E é neste momento que o filme deixa de ostentar contornos de drama para exibir tons de comédia. Afinal, este senhor passa a desejar viver novamente, através deste jovem que ele mesmo “criou”. Para isso, ele precisa convencer seu instrutor de informática a encontrar-se com a sua musa em seu lugar. É isso mesmo: a sua pretendente, pensa que irá se encontrar com um homem da idade do rapaz.
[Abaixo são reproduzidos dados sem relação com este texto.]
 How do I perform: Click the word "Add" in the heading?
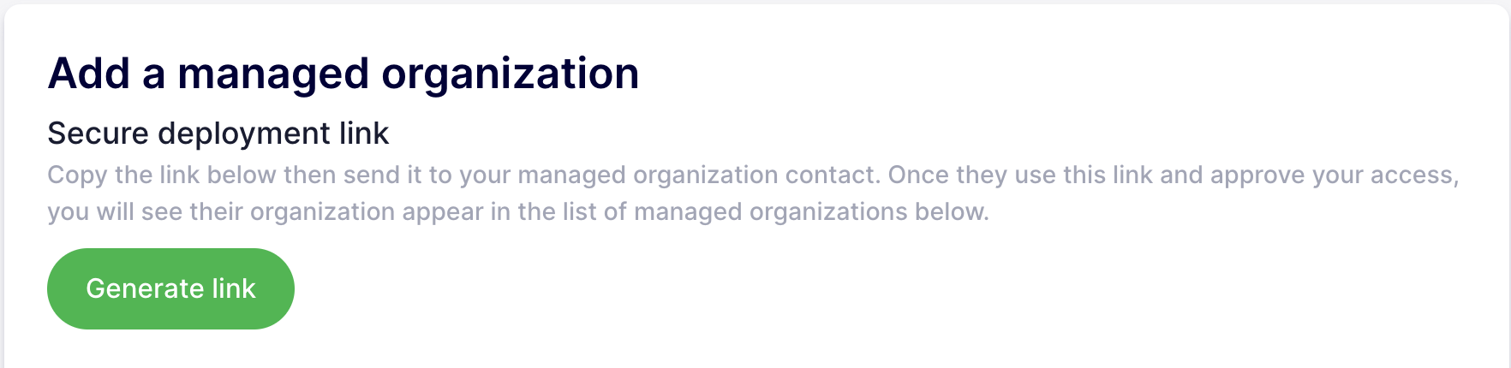click(88, 74)
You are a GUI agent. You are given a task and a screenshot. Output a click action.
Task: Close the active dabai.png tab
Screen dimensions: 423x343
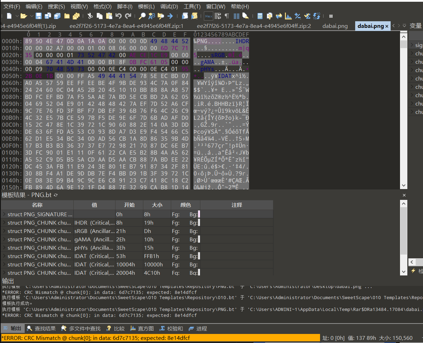pos(387,26)
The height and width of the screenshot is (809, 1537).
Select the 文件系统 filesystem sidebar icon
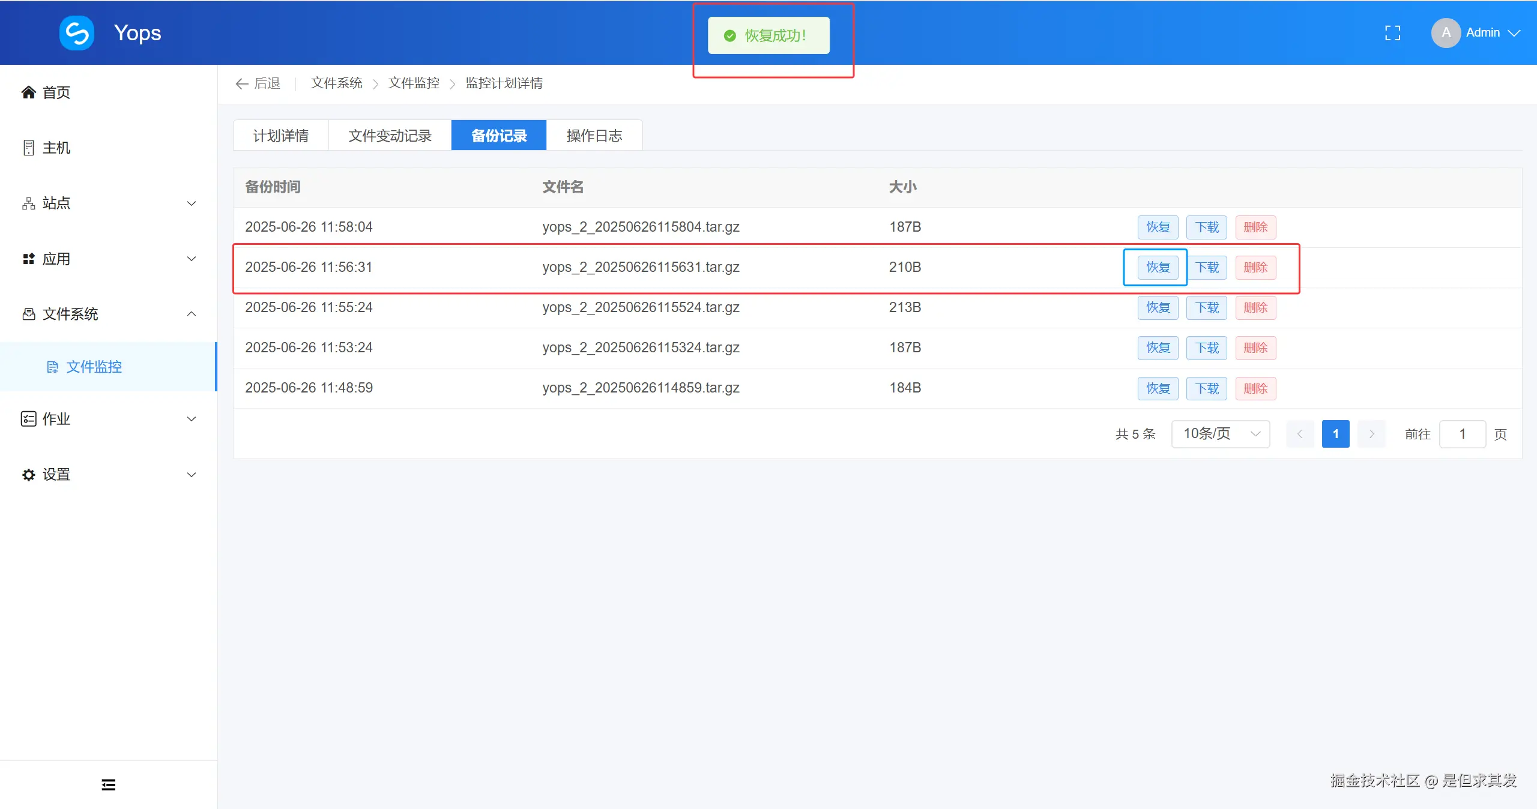(28, 314)

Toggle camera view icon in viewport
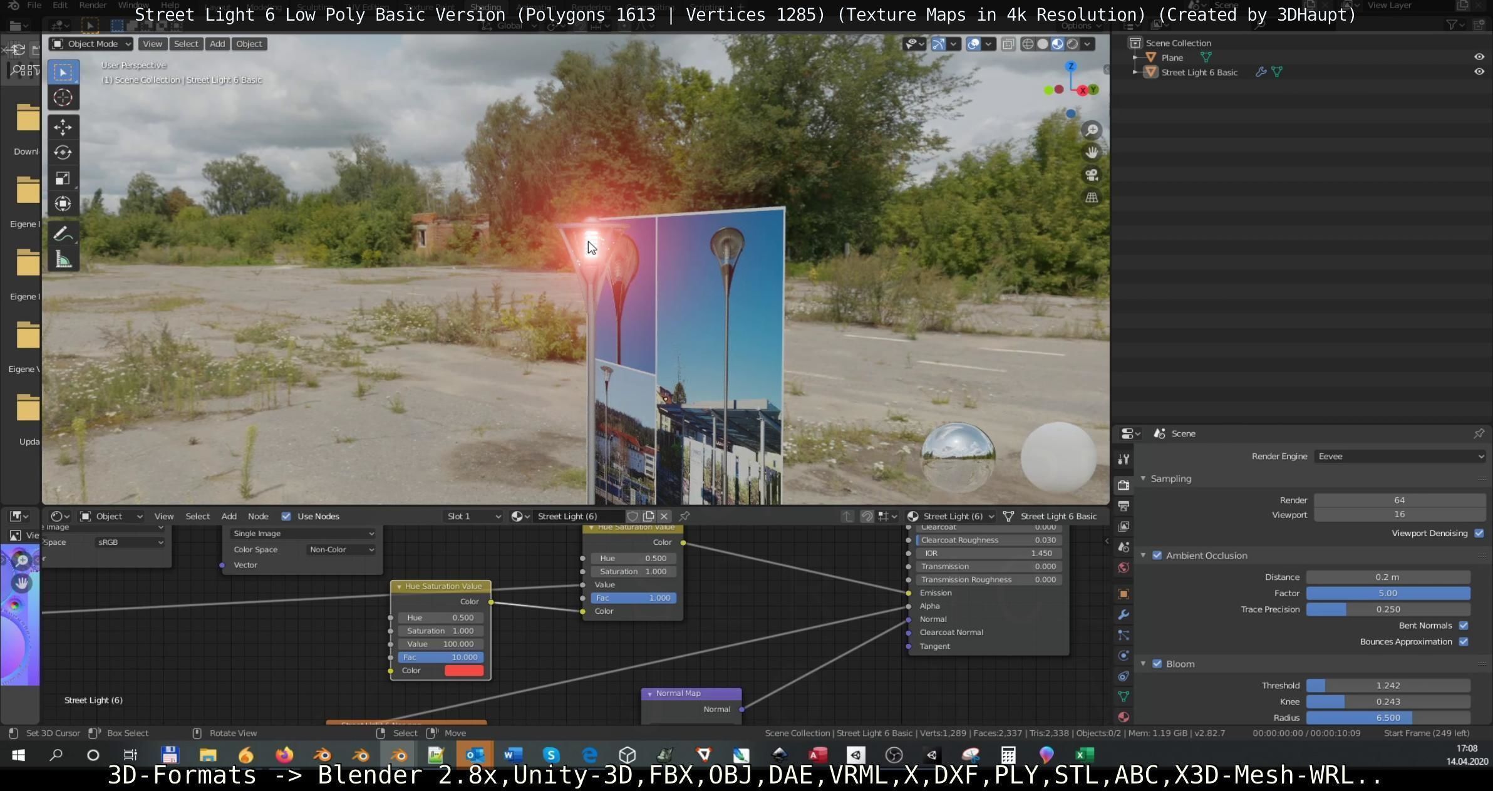click(x=1092, y=175)
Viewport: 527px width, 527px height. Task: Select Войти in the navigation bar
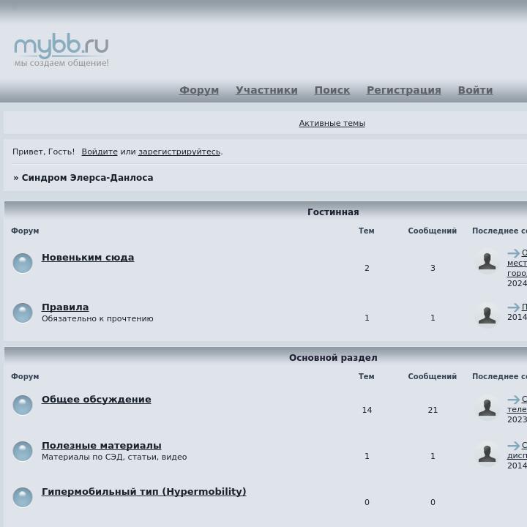475,90
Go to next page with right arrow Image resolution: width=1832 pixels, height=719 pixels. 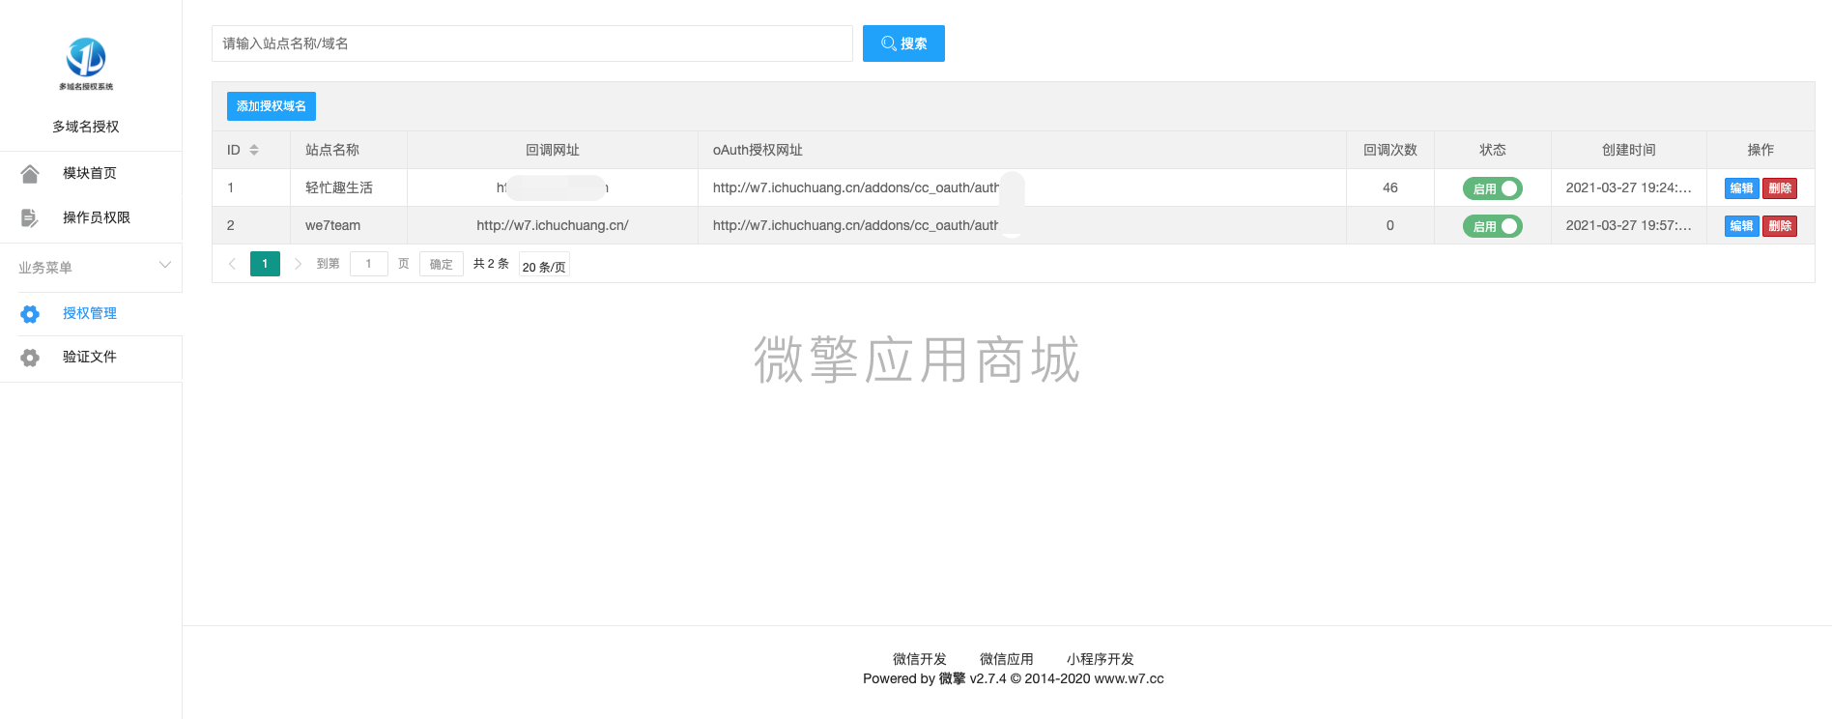pos(298,264)
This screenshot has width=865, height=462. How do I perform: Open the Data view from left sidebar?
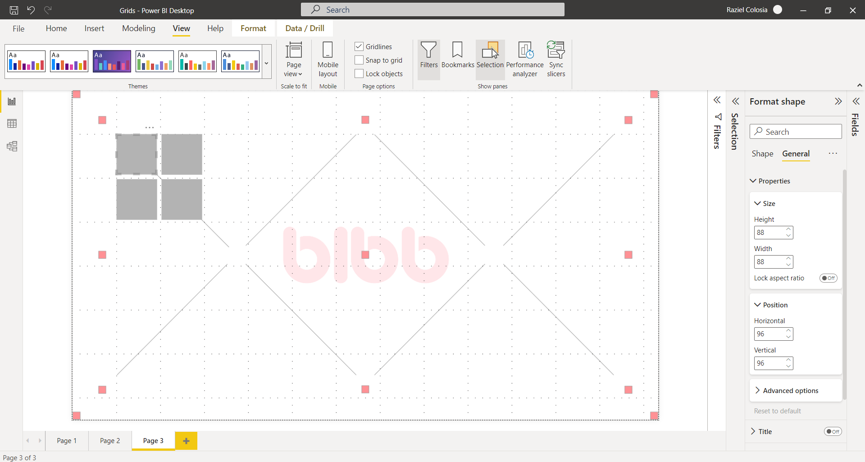(12, 124)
E, mediante essa situação, sentindo-se incapaz de frustrar os sonhos da moça, ele propõe que o jovem se apresente em seu lugar.

O que mais me chamou atenção na película é a forma inteligente como a história se desenrola. É possível perceber múltiplas tramas interligadas de uma forma genial. É incrível é perceber como um incalculável emaranhado de mentiras consegue se sustentar, gerando improváveis resoluções ideais, quando são desmascaradas. Ao término, tem-se uma sensação tão boa de leveza... E, concomitantemente, saímos do cinema com o coração repleto de amor e de fé no romantismo. Trata-se de uma injeção de ânimo fantástica, ainda mais quando o mundo e a vida tornam-se cada vez mais amargos e tristes! Eis ai uma comédia competente, inteligente e linda. Recomendadíssima!